> [TASK STATEMENT]:
Using the listing below, retype exactly the lines starting at the one with "glue hard wood to grp (76, 1941)" and ending at the one with "glue polycarbonate to abs (76, 835)", and include both.

(RECORDS TO USE)

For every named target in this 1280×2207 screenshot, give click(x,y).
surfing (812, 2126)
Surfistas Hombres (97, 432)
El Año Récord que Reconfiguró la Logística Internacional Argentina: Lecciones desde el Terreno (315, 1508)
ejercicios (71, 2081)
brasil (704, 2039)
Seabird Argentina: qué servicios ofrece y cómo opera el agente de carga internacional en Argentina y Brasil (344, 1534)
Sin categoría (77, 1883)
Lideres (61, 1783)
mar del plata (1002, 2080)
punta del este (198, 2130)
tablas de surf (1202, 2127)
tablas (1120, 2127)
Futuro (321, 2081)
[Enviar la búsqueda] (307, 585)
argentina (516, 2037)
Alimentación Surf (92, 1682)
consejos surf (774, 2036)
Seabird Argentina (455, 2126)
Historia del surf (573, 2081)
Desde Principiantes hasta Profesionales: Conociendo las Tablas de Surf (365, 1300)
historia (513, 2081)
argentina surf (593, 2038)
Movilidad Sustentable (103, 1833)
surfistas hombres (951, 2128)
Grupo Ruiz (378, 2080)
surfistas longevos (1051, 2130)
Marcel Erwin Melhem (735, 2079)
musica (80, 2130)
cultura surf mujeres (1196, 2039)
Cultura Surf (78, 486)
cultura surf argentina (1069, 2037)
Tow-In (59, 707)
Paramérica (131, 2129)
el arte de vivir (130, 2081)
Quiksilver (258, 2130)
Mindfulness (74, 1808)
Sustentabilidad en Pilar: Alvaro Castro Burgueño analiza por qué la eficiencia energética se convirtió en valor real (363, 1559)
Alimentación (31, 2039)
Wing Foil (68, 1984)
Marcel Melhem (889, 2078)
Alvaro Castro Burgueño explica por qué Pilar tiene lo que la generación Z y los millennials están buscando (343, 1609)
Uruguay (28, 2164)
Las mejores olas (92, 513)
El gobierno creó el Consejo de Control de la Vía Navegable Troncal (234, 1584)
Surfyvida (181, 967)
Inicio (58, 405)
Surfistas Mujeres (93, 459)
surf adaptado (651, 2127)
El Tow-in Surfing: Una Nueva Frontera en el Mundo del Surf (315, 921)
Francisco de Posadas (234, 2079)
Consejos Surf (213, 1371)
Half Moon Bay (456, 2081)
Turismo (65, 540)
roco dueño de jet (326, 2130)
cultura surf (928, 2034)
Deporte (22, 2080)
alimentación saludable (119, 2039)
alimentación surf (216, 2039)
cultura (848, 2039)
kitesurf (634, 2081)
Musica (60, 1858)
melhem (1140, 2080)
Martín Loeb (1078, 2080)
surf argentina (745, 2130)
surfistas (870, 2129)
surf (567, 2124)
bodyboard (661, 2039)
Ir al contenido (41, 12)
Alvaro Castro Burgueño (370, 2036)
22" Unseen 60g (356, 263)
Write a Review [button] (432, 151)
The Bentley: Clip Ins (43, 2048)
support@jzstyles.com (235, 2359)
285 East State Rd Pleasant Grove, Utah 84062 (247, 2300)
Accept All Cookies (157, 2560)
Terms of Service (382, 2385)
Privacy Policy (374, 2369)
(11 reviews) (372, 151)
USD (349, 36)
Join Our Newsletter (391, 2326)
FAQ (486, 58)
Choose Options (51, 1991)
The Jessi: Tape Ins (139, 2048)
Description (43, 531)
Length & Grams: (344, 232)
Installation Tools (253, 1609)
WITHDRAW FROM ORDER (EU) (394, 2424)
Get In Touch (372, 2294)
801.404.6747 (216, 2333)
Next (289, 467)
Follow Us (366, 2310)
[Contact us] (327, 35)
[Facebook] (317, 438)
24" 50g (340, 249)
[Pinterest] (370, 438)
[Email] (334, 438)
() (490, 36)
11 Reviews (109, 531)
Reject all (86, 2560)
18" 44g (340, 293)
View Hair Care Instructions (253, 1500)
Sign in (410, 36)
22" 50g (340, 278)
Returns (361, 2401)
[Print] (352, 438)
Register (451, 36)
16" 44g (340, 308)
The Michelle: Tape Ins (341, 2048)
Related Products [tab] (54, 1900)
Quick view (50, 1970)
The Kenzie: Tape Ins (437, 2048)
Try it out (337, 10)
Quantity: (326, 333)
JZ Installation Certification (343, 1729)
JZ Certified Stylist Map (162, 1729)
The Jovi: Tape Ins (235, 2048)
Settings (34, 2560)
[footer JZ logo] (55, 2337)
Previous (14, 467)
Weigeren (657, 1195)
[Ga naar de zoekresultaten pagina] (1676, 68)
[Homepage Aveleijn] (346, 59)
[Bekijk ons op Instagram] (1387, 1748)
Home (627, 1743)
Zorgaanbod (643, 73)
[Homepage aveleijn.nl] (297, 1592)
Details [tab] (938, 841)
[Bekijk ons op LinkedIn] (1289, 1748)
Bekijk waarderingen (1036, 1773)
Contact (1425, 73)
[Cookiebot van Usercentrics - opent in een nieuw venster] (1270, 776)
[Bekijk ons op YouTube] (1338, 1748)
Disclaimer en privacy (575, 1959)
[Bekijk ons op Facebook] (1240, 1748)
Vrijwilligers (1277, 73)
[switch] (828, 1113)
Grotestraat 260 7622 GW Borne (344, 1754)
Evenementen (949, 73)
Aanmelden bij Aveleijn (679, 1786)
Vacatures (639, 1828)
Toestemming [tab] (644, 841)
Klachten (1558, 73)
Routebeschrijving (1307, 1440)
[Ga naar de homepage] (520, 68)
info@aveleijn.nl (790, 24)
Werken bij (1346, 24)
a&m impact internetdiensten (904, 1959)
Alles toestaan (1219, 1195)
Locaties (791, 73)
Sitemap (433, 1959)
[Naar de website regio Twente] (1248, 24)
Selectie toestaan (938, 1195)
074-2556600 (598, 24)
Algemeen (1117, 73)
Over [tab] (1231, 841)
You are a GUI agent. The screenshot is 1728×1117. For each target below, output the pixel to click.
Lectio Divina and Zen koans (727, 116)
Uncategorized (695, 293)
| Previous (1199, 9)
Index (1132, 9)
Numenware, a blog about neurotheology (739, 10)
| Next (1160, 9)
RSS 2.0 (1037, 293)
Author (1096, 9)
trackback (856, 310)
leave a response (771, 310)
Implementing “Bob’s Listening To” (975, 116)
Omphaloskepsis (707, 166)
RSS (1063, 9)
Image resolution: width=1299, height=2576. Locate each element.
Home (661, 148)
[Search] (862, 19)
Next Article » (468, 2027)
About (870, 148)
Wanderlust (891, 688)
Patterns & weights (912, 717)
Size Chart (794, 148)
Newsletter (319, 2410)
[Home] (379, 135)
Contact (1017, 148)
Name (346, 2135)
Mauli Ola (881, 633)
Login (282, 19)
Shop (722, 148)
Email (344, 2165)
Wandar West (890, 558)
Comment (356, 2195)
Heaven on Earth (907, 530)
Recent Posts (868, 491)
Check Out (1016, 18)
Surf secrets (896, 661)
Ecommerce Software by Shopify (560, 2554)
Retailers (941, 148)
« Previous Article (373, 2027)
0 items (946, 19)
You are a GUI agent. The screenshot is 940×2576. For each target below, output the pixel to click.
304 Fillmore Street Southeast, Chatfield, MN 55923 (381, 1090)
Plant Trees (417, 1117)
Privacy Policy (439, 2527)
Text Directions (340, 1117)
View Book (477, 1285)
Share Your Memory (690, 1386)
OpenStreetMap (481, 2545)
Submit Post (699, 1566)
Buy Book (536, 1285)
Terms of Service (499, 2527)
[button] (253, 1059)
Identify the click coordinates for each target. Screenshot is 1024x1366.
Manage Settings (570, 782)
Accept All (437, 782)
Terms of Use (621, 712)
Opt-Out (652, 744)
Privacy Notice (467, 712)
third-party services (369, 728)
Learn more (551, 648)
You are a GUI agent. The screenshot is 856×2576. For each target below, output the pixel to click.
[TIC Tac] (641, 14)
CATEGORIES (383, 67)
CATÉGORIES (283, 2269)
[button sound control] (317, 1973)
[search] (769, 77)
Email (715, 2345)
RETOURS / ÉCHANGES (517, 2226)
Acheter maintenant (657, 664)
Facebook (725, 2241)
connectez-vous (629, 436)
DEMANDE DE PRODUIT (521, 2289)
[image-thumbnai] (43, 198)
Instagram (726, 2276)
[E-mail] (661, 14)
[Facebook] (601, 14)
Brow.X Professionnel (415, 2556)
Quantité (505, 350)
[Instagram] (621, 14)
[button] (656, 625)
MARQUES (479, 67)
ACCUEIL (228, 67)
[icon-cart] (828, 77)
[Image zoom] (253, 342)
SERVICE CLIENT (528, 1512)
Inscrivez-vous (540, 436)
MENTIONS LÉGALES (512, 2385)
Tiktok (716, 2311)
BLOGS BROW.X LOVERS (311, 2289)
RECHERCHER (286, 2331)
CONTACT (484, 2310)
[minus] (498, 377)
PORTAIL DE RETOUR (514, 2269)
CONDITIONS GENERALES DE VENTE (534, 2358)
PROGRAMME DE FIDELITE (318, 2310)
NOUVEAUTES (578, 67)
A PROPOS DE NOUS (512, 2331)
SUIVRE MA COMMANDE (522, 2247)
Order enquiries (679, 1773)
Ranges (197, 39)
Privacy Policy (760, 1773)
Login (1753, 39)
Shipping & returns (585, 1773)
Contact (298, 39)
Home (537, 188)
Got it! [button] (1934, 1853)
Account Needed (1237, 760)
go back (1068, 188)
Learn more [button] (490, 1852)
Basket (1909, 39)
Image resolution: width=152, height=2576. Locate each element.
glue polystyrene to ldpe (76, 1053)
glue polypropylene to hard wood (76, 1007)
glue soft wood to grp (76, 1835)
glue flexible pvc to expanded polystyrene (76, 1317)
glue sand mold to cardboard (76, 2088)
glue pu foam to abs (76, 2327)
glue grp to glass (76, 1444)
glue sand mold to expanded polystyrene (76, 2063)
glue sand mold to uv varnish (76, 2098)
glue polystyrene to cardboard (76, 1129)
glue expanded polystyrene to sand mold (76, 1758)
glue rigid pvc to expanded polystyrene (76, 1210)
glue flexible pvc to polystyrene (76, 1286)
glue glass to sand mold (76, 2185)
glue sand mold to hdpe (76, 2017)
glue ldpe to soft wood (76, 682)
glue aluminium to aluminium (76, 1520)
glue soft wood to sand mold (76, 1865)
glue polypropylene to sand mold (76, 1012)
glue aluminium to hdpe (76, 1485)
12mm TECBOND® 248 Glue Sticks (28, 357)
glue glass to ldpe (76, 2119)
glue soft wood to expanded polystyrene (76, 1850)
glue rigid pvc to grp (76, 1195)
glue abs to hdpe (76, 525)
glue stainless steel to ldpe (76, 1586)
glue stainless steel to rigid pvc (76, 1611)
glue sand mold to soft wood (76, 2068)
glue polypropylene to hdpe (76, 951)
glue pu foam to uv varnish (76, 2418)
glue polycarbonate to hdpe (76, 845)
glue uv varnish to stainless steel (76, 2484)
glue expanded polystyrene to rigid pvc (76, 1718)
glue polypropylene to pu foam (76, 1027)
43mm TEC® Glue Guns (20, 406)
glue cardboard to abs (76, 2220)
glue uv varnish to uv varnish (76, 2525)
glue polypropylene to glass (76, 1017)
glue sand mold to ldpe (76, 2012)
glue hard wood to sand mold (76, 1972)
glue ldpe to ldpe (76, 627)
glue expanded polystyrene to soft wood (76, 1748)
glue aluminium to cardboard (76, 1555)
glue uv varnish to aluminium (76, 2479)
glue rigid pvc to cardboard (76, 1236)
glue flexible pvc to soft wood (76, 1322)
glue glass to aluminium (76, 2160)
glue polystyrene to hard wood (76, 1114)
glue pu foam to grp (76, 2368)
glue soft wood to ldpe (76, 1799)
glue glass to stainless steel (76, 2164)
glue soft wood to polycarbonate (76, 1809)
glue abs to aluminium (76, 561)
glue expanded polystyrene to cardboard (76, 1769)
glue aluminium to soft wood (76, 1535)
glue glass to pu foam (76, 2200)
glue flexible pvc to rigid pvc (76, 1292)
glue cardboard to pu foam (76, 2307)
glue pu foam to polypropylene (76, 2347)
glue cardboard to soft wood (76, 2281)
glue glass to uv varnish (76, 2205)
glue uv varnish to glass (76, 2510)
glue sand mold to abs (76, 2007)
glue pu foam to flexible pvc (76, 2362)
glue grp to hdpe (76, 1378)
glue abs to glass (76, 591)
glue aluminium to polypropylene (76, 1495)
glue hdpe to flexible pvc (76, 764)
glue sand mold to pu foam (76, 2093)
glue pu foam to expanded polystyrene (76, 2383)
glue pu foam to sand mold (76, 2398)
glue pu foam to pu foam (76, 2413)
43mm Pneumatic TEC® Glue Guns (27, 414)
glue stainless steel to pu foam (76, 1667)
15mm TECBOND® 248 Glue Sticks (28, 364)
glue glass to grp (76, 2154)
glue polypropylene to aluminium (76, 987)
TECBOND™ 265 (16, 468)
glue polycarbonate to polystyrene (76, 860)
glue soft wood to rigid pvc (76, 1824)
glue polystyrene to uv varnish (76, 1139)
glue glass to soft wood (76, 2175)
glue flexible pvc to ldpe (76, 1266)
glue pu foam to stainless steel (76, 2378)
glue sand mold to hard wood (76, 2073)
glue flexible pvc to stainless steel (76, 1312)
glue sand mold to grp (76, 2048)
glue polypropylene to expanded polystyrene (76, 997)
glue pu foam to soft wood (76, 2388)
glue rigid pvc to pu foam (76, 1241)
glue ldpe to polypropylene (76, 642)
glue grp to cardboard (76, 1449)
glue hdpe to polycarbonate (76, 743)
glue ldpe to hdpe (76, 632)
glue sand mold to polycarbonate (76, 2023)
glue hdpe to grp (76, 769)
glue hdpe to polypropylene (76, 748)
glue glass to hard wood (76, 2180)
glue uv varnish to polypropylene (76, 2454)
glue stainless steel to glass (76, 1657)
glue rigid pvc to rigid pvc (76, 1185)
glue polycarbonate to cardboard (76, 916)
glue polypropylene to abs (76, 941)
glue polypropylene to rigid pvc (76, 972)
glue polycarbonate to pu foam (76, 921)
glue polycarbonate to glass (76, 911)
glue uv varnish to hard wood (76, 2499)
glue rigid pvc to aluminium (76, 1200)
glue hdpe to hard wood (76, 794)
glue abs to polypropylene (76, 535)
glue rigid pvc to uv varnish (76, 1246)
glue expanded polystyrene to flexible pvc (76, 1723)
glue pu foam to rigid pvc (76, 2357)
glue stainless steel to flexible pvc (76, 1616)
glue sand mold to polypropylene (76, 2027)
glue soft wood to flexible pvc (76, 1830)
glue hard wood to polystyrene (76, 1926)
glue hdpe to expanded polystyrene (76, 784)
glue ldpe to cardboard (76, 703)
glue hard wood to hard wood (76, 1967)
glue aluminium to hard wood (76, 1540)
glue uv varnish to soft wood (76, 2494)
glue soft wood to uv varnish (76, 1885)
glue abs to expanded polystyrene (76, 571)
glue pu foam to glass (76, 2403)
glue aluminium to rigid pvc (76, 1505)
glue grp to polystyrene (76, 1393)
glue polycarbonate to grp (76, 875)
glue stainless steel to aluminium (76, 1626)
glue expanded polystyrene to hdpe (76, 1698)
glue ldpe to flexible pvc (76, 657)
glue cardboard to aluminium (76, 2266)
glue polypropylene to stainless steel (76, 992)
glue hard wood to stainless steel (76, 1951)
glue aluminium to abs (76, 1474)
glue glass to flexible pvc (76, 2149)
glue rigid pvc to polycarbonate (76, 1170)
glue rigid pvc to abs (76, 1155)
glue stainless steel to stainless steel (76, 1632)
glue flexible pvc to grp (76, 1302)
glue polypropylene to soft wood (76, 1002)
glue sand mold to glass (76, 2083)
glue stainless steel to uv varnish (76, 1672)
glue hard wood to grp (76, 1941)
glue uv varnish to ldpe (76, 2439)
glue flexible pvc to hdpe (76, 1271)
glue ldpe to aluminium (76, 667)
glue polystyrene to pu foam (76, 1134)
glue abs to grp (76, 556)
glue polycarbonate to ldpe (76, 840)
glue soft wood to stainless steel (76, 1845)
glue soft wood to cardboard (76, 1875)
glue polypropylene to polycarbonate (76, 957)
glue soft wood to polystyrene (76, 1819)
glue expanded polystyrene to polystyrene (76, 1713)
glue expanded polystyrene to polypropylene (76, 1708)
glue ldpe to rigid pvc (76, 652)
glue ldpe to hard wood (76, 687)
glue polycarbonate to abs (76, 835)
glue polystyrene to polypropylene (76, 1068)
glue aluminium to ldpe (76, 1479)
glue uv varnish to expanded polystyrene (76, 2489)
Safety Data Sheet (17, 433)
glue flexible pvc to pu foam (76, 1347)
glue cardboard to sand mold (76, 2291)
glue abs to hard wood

(End RECORDS TO USE)

> [EXERCISE OUTPUT]:
glue hard wood to grp (76, 1941)
glue uv varnish to ldpe (76, 2439)
glue flexible pvc to hdpe (76, 1271)
glue ldpe to aluminium (76, 667)
glue polystyrene to pu foam (76, 1134)
glue abs to grp (76, 556)
glue polycarbonate to ldpe (76, 840)
glue soft wood to stainless steel (76, 1845)
glue soft wood to cardboard (76, 1875)
glue polypropylene to polycarbonate (76, 957)
glue soft wood to polystyrene (76, 1819)
glue expanded polystyrene to polystyrene (76, 1713)
glue expanded polystyrene to polypropylene (76, 1708)
glue ldpe to rigid pvc (76, 652)
glue ldpe to hard wood (76, 687)
glue polycarbonate to abs (76, 835)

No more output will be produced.